* [Problem description]: From the first line to the last, return the data exactly as it stands.

* [Source information]:
::::::::
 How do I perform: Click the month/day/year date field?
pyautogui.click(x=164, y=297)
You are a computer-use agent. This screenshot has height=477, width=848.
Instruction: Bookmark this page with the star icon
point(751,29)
::::::::
* [Response below]:
 How do I perform: Click the month/day/year date field?
pyautogui.click(x=164, y=297)
You are a computer-use agent. This screenshot has height=477, width=848.
Instruction: Bookmark this page with the star icon
point(751,29)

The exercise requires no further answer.